Natureza química – A diversidade do uso das substâncias pelos animais e plantas que as fabricam é o tema da química Anita Marsaioli, amarrando ainda mais a química à biodiversidade. “Não sei classificar plantas nem animais, sei classificar substâncias químicas”, contou. Por isso faz seus projetos em parceria com biólogos.

É o caso de estudos com opiliões, que conta com ajuda de Glauco Machado, da Universidade de São Paulo (ver Pesquisa FAPESP nº 144). Ela contou que esses aracnídeos exalam “um mau cheiro horroroso”, e é essa mistura de substâncias de defesa química que seu grupo investigou no contexto da evolução e diversificação do grupo. A equipe mapeou na árvore filogenética – a árvore genealógica das espécies – as substâncias encontradas na secreção. A análise mostra que algumas surgiram em certo ponto da árvore, pista para investigar se algo mais mudou na biologia daqueles opiliões. A descoberta é curiosa: as espécies em que surgiram novos compostos também lançam o líquido de defesa, em vez de simplesmente ter gotículas brotando do corpo.

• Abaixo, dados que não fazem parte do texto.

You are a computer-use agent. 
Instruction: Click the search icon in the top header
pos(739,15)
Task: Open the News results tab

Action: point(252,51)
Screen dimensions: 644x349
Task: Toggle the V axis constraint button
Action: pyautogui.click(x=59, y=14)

Descobrir quais são as substâncias, como são formadas e seu mecanismo de ação não é fácil. Nesse caso, exigiu que os químicos da Unicamp montassem o que Anita chama de hotel de opiliões e sintetizasse substâncias em laboratório. Com isso, mostraram como a defesa jorrada persiste no ambiente e aos poucos, ao longo de cinco dias, libera o cheiro espanta-predador. Agora o grupo está prestes a descrever como os opiliões produzem essas substâncias sem acesso a truques de laboratório, como ampolas, onde a reação acontece sem oxigênio e a 180 graus Celsius.

O universo encantador revelado por Anita é uma verdadeira homenagem à variação biológica e química da natureza brasileira. Envolve sistemas diversos como a comunicação química entre plantas da família das malpighiáceas e abelhas solitárias, e a diversidade de venenos numa única espécie de formigas lava-pés (Solenopsis saevissima) até mesmo dentro de uma mesma colônia (operárias e rainhas têm compostos distintos que podem ter funções completamente diferentes).

“A biodiversidade está nos organismos, nas enzimas, nas moléculas”, concluiu Anita, que insiste que a pesquisa no país precisa investir naquilo que ele tem de melhor. Diante de oportunidades no exterior no início da carreira, optou por desbravar a biodiversidade brasileira. Não se arrepende.